Tuesday, March 9, 2021
Stocks & Shares

Australian stock market follows Wall Street lower

Australian stock market

The S&P/ASX 200 Index is dropping 0.89 percent to 6,778.40 and the All Ordinaries Index is down 0.85 percent to 7,050.60

The Australian stock market is falling after the weak cues from Wall Street. Worries over higher inflation affecting valuations also weighed on the market.

The benchmark S&P/ASX 200 Index is dropping 60.80 points or 0.89 percent to 6,778.40 and the broader All Ordinaries Index is down 60.20 points or 0.85 percent to 7,050.60. In the tech space, Appen is declining nearly 2 percent, Nanosonics is lower nearly 4 percent, Afterpay is down by more than 7 percent and WiseTech Global is shedding more than 3 percent.

Gold miners are higher as gold prices are stronger, with Evolution Mining gaining more than 1 percent and Newcrest Mining adding more than 4 percent.

Meanwhile, the major miners are considerably higher, with BHP Group up more than 3 percent, Fortescue Metals advancing 0.4 percent and Rio Tinto higher nearly 2 percent.

Oil stocks are also higher, with Oil Search advancing more than 6 percent, while Woodside Petroleum and Santos are adding nearly 6 percent each.

Among the big four banks, ANZ Banking and National Australia Bank are adding more than 1 percent, while Commonwealth Bank and Westpac are advancing nearly 2 percent.

Shares of supermarket retailer Woolworths are higher more than a percent after it reported a 28 percent jump in net profit after tax for the first half of 2021 to A$1.14 billion from last year.

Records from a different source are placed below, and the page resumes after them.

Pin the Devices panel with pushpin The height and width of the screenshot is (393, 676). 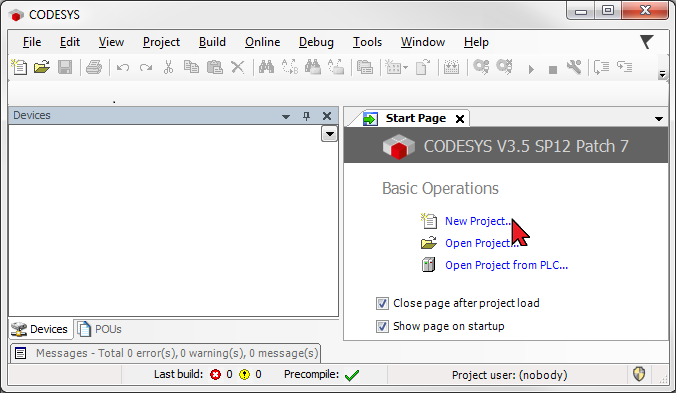(307, 116)
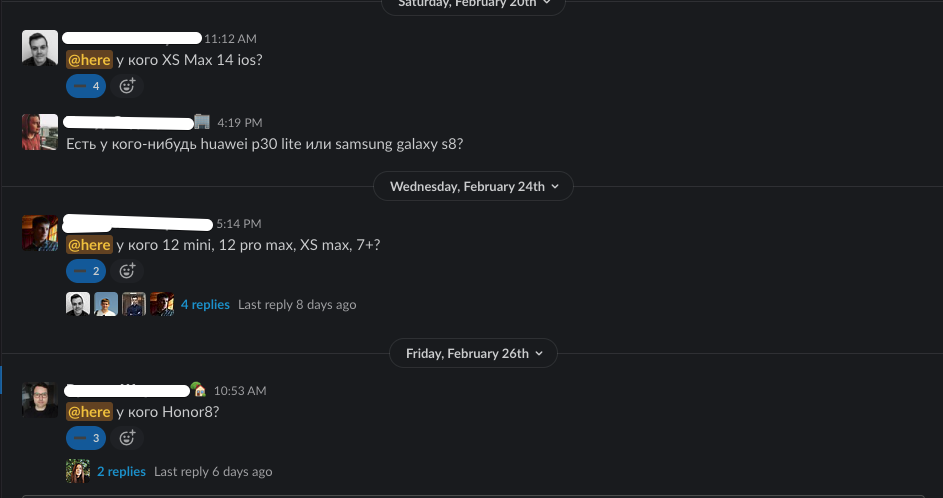Click first replier avatar in 4 replies thread
Viewport: 943px width, 498px height.
[78, 304]
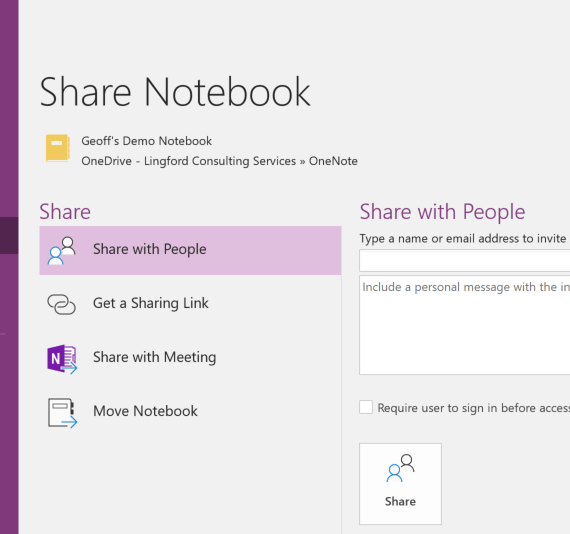Click the yellow notebook icon
Viewport: 570px width, 534px height.
click(x=57, y=148)
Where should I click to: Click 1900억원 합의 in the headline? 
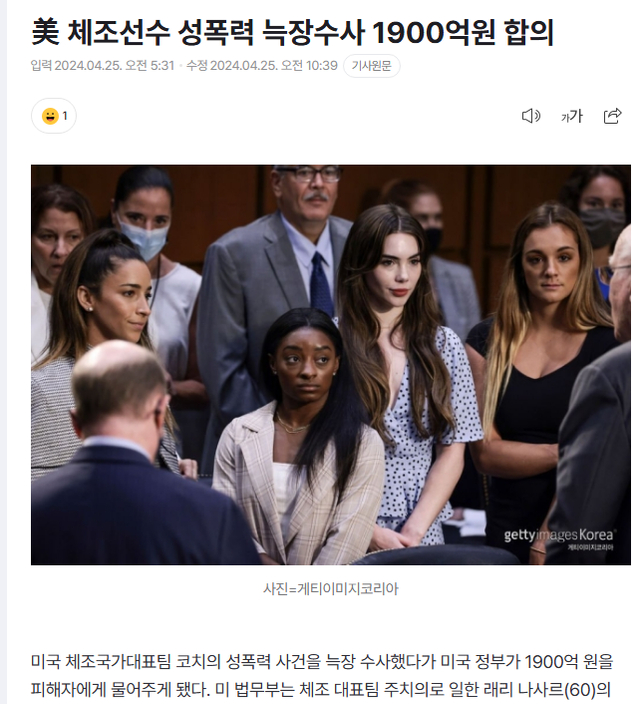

Total revenue grew more than 10 per cent to $38.85 billion. It also declared a 15.2 percent higher interim dividend of 53 cents per share.

In economic news, the Australian Bureau of Statistics (ABS) said that the total value of construction work done in Australia was unexpectedly down a seasonally adjusted 0.9 percent on quarter in Q4 2020, at A$51.171 billion. That missed expectations for a 1.0 percent growth after the 2.6 percent drop in the previous quarter.

Moreover, the seasonally adjusted Wage Price Index (WPI) was higher 0.6 per cent in Q4 2020 and maintained the historically low annual growth rate of 1.4 per cent for a second quarter compared with market forecasts of 1.1 percent annually, according to figures released by the ABS. The latest reading remained the weakest growth on record.